Lula böylece görevdeki devlet başkanı Bolsonaro'nun bireysel silahlanma yanlısı politikalarına da çizgi çekmiş oldu.
Irkçılığı yenmek istediğini söyleyen Lula, beyaz, siyah ya da yerli halkların eşit hak ve imkanlara sahip olmasını hedeflediğini kaydetti.
Lula, "İki Brezilya" olmadığını söyleyerek, "Biz tek bir halkız" dedi.
Lula, Amazon ormanlarında Bolsonaro döneminde artan ormansızlaşma ve tahribata da son verileceğini dile getirdi.
Lula sonuçların ardından ilk konuşmasını yapıyor.
Lula destekçisi.
DÜNYADAN TEBRİK MESAJLARI
Brezilya seçimlerini yakından izleyen ülkeler arasında ABD başı çekiyor.
ABD Başkanı Joe Biden, seçim sonuçlarının açıklanmasının ardından tebrik mesajı yayımladı.
Eski başkan Donald Trump'ın danışmanlarından Steve Bannon BBC'ye seçimin önemini "Bu 21. yüzyılın en dramatik seçimlerinden biri olacak" diye ifade ediyordu.
Demokrat Parti'nin Brezilya ile yakından ilgili politikacılarından Senatör Patrick Leahy de "Brezilya demokrasisi ve ABD'nin bu ülkeyle ilişkilerinin kaderi bu seçimle belirlenecek" diyordu.
Fransa Cumhurbaşkanı Emmanuel Macron ve Kanada Başbakanı Justin Trudeau da tebrik mesajı yayımlayan liderler arasında.
LULA DA SİLVA KİMDİR?
Lula da Silva, 2011'e kadar sekiz yıl boyunca Brezilya'da devlet başkanlığı yaptı.

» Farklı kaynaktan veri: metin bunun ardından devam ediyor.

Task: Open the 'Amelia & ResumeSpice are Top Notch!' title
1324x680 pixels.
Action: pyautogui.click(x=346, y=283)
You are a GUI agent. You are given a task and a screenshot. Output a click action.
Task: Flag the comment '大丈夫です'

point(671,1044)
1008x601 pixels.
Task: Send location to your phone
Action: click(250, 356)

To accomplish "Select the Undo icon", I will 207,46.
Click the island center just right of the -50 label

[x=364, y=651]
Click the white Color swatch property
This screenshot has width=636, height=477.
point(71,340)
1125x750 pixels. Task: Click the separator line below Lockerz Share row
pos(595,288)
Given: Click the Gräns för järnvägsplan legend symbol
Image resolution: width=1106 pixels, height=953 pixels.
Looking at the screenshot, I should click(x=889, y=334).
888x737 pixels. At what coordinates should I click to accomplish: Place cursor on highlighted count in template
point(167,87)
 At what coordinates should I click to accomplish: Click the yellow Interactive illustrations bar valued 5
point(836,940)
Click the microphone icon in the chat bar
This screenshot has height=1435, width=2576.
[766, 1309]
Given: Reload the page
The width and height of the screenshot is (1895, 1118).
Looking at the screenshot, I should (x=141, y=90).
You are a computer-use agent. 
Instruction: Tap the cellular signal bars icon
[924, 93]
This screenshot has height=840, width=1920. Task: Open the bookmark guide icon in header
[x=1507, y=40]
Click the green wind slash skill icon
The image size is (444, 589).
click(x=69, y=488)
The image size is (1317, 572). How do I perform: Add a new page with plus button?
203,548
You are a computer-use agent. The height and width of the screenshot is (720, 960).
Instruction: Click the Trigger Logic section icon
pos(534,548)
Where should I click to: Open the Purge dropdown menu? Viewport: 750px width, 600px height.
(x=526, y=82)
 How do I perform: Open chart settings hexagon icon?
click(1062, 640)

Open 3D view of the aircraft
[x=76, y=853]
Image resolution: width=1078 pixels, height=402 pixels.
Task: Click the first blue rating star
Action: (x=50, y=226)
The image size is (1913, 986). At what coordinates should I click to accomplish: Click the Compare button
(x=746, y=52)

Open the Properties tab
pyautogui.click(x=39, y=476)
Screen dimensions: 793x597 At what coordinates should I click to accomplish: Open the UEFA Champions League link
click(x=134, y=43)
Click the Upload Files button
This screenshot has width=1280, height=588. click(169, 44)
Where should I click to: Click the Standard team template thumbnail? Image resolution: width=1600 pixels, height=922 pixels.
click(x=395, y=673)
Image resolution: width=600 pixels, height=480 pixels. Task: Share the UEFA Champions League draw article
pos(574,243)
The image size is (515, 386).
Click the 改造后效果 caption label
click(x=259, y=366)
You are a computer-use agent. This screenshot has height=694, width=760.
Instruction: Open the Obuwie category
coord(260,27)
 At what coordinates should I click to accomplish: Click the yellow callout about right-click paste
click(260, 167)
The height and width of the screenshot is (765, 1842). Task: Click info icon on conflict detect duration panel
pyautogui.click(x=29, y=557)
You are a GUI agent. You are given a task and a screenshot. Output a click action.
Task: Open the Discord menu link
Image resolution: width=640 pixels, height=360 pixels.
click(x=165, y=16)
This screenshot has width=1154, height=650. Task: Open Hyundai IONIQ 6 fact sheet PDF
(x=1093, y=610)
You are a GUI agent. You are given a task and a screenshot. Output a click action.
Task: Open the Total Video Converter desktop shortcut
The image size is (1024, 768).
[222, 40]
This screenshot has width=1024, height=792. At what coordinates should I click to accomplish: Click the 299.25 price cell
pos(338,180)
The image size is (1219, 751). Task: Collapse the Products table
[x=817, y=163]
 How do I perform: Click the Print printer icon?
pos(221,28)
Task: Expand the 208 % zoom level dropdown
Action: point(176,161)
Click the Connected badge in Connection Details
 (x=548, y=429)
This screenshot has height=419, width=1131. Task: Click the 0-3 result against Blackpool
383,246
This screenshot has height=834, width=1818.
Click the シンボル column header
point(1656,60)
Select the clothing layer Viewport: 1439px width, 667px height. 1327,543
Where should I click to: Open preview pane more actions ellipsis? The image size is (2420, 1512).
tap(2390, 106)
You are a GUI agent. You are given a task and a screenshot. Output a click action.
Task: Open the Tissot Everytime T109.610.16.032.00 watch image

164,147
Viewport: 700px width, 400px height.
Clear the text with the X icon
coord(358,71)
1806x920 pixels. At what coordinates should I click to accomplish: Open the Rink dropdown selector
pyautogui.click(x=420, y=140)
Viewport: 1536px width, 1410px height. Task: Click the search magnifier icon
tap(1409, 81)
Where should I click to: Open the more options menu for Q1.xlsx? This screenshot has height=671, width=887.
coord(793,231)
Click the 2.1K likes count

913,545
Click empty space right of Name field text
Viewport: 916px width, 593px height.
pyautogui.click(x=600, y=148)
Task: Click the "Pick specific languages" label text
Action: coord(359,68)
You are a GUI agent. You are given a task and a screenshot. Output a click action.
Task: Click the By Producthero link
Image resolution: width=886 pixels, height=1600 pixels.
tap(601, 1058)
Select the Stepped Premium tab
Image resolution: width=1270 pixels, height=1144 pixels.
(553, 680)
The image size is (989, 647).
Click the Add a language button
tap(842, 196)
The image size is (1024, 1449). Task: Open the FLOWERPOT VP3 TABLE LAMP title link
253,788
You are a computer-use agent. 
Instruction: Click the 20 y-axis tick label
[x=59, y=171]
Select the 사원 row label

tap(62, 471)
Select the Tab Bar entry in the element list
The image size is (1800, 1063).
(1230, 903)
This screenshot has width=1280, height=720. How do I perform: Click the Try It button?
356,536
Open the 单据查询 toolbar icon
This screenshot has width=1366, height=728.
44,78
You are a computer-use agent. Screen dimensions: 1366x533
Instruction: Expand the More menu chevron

Eski bir metal işçisi ve sendika lideri olarak 1970'lerdeki grevler sırasında adını duyurdu. Bu eylemlerde Brezilya'daki askeri otorite hedef alınıyor ve daha yüksek ücretler talep ediliyordu.
Başkanlığı sırasında kaynakları eğitim ve kalkınmaya yönelik kullanarak Brezilya'da yoksulluk düzeyini geriletmeyi başarmıştı.
2016'da savcılık, Lula da Silva ve eşi hakkında yolsuzluğa karışma suçlamasıyla dava açılması için mahkemeye başvurdu. 2017'de 9 yıl 6 ay hapis cezasına çarptırıldı. 2018 yılında hapse girdi ama mahkumiyeti daha sonra düştü.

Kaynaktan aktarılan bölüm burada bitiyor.